[RFC PATCH v5 33/38] KVM: arm64: Emulate SPE buffer management interrupt

Alexandru Elisei alexandru.elisei at arm.com
Wed Nov 17 07:38:37 PST 2021


A profiling buffer management interrupt is asserted when the buffer fills,
on a fault or on an external abort. The service bit, PMBSR_EL1.S, is set as
long as SPE asserts this interrupt. The interrupt can also be asserted
following a direct write to PMBSR_EL1 that sets the bit. The SPE hardware
stops asserting the interrupt only when the service bit is cleared.

KVM emulates the interrupt by reading the value of the service bit on
each guest exit to determine if the SPE hardware asserted the interrupt
(for example, if the buffer was full).
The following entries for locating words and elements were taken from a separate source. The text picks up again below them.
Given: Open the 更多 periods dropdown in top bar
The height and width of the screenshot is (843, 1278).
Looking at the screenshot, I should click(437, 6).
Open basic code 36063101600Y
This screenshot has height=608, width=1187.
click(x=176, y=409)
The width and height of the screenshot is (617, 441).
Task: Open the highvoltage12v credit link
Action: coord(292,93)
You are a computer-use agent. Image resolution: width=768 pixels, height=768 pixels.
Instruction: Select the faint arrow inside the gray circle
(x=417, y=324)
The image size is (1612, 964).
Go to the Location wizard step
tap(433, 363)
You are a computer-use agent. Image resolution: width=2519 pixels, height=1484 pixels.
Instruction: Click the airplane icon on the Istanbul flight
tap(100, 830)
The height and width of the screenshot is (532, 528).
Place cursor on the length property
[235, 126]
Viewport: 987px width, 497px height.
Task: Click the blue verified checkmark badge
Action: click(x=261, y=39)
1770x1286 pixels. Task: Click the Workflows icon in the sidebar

Writes to the buffer registers are
trapped, to determine when the interrupt should be cleared or when the
guest wants to explicitely assert the interrupt by setting the service bit.

Signed-off-by: Alexandru Elisei <alexandru.elisei at arm.com>
---
 arch/arm64/include/asm/kvm_spe.h |  4 ++
 arch/arm64/kvm/arm.c             |  3 ++
 arch/arm64/kvm/hyp/nvhe/spe-sr.c | 28 +++++++++++--
 arch/arm64/kvm/hyp/vhe/spe-sr.c  | 17 ++++++--
 arch/arm64/kvm/spe.c             | 72 ++++++++++++++++++++++++++++++++
 5 files changed, 117 insertions(+), 7 deletions(-)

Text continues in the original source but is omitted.